# [Supplied material]

— Start —

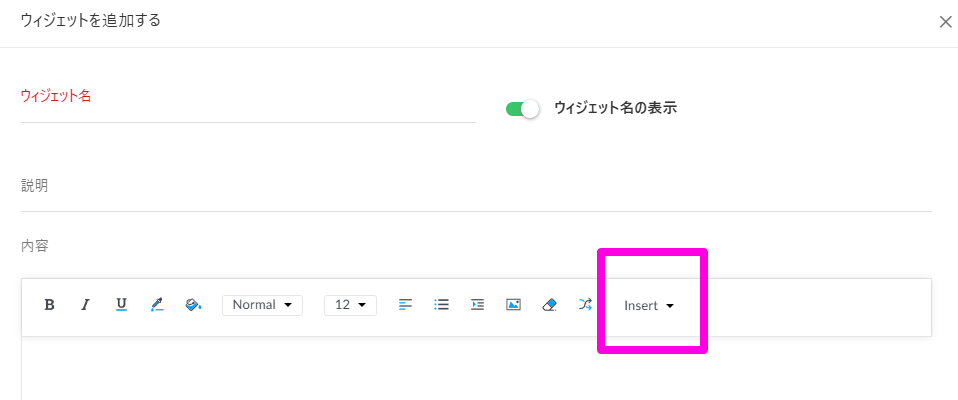Toggle bold formatting in the editor

click(49, 305)
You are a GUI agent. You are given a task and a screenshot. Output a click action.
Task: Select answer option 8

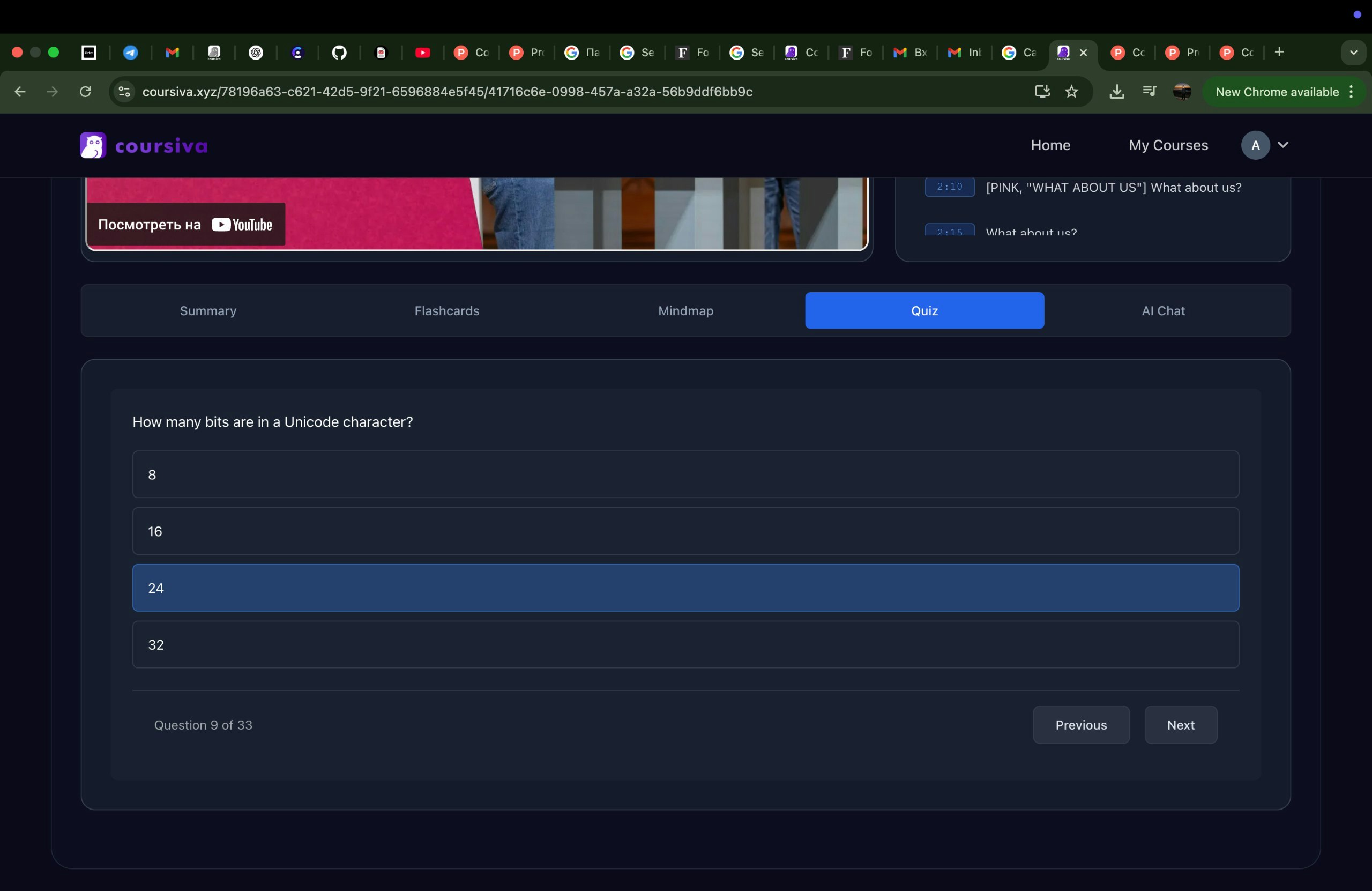685,474
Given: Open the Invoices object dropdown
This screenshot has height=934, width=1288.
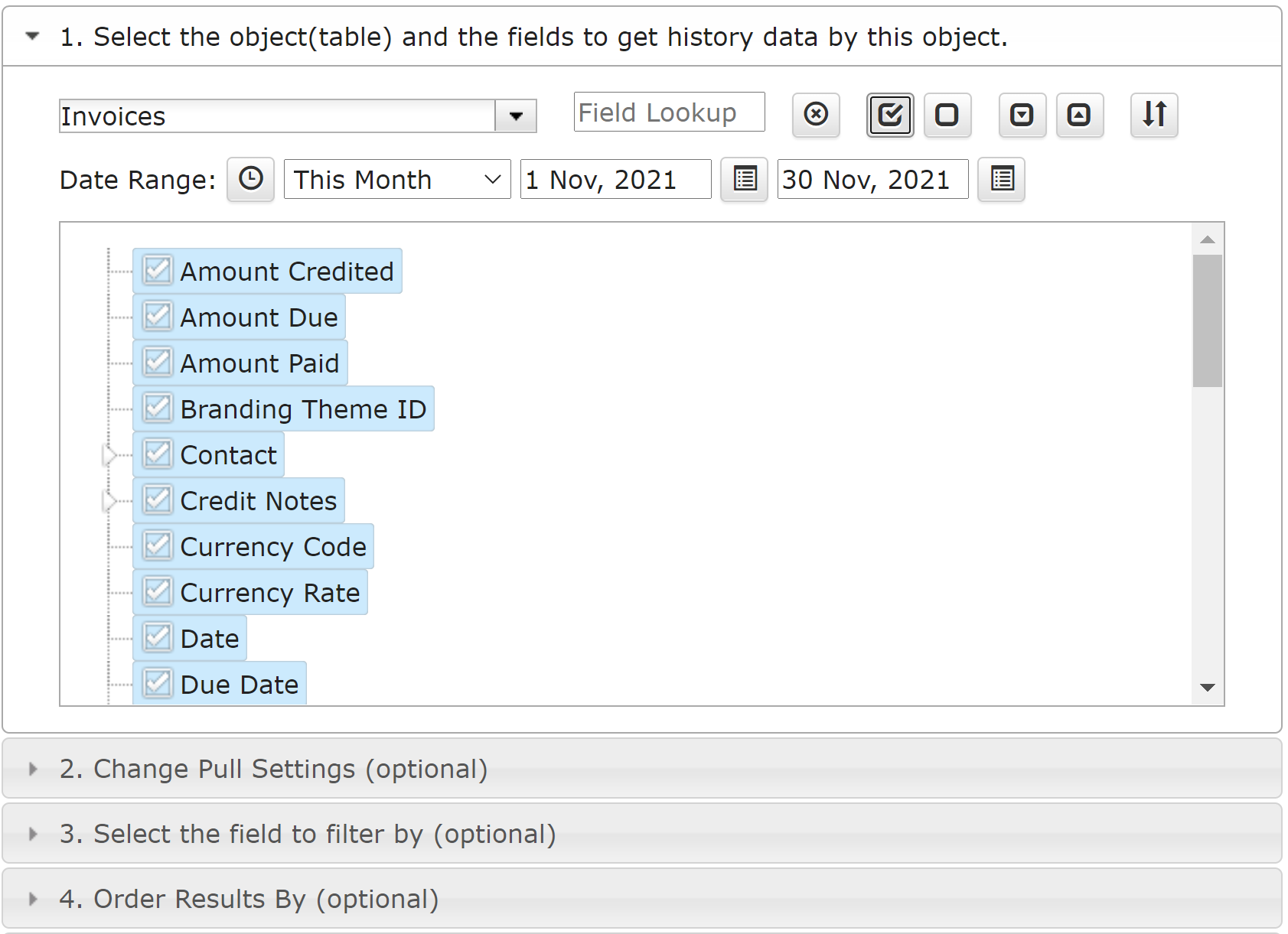Looking at the screenshot, I should (516, 116).
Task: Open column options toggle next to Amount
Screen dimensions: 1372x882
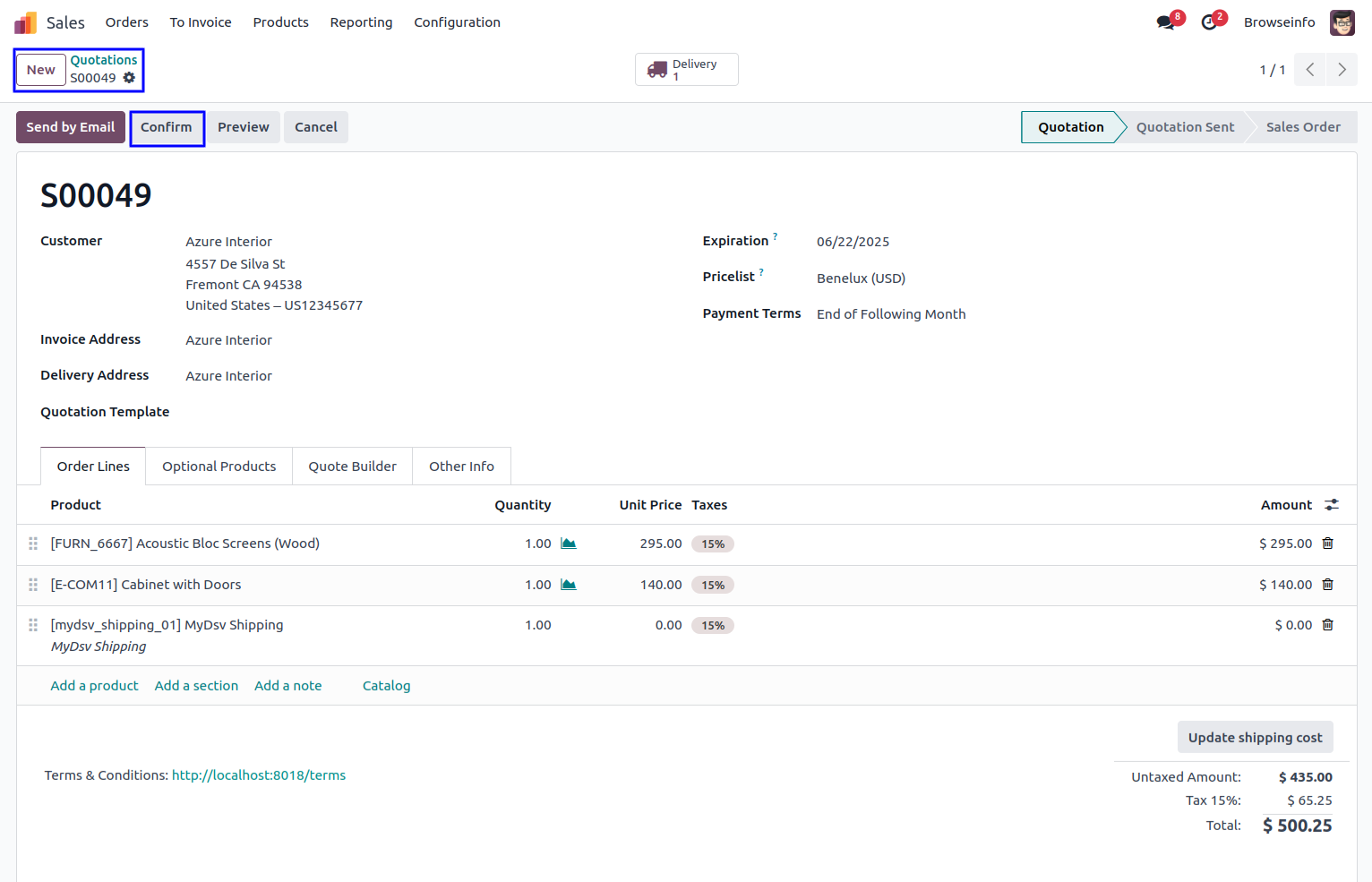Action: click(x=1332, y=505)
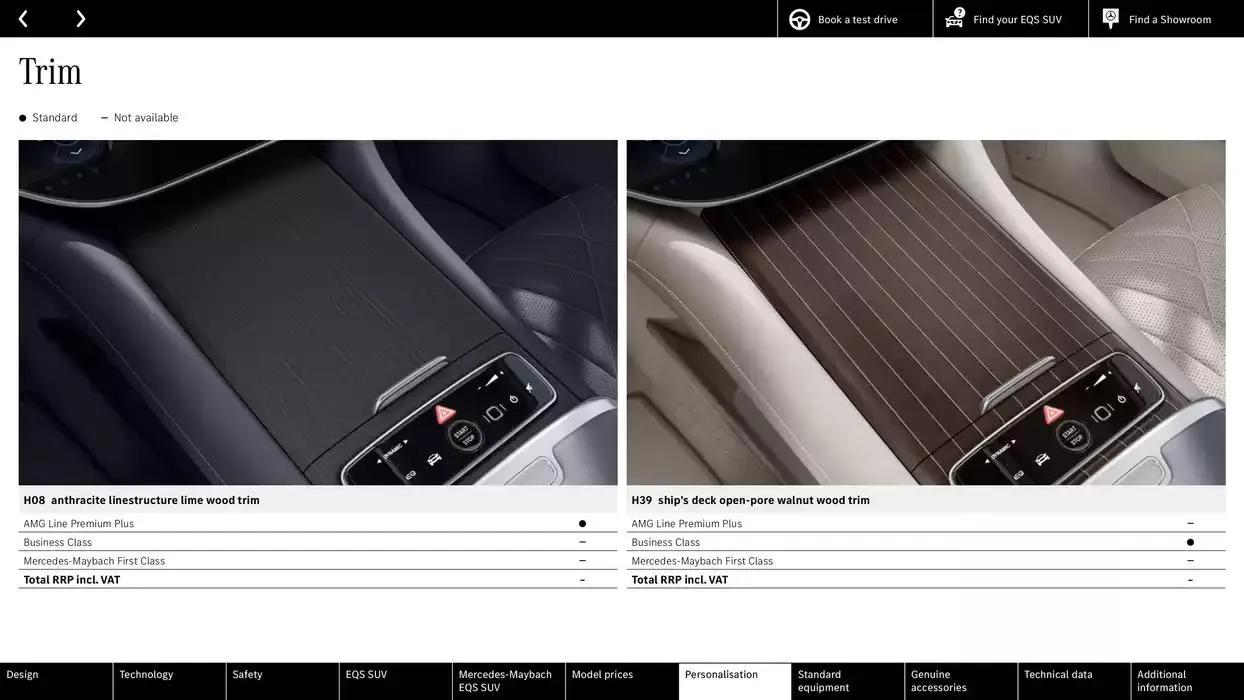This screenshot has height=700, width=1244.
Task: Select the H39 ship's deck walnut trim swatch image
Action: (x=926, y=310)
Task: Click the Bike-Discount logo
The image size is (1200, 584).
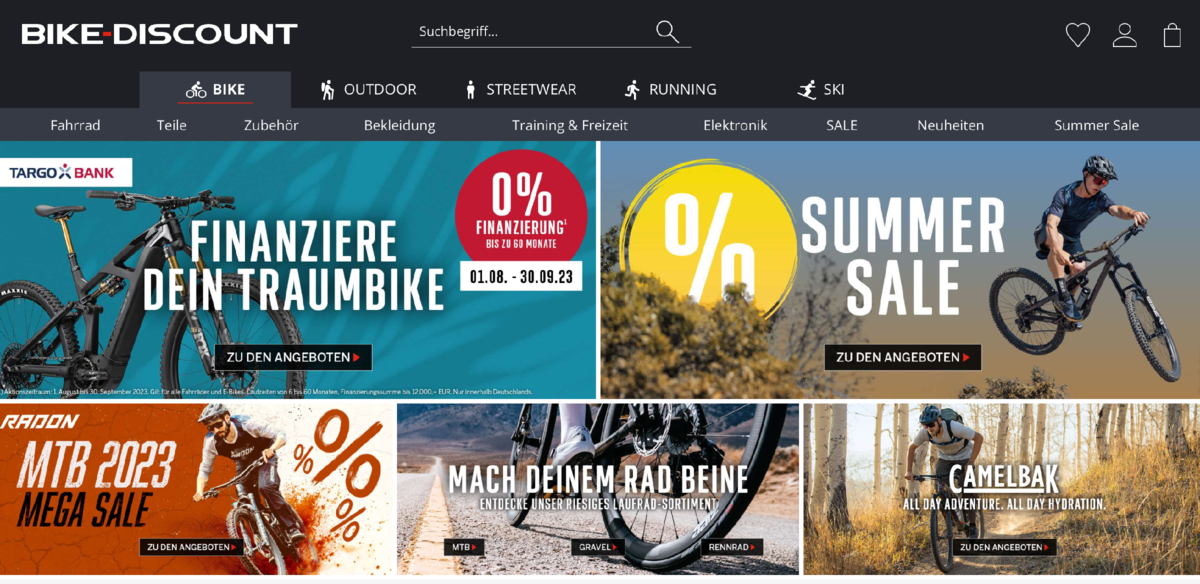Action: point(160,34)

— End —

# [Goal]
Please rewrite all the entries above, substituting "Expand" for "Open" and changing nothing else, and leave the pictures out.

# [Exercise response]
Toggle bold formatting in the editor

click(49, 305)
You are a GUI agent. You are given a task and a screenshot. Output a click action.
Task: Select answer option 8

685,474
Given: Expand the Invoices object dropdown
This screenshot has height=934, width=1288.
Looking at the screenshot, I should (516, 116).
Task: Expand column options toggle next to Amount
Screen dimensions: 1372x882
Action: click(x=1332, y=505)
This screenshot has height=700, width=1244.
Task: Select the H39 ship's deck walnut trim swatch image
Action: (x=926, y=310)
Task: Click the Bike-Discount logo
The image size is (1200, 584).
Action: point(160,34)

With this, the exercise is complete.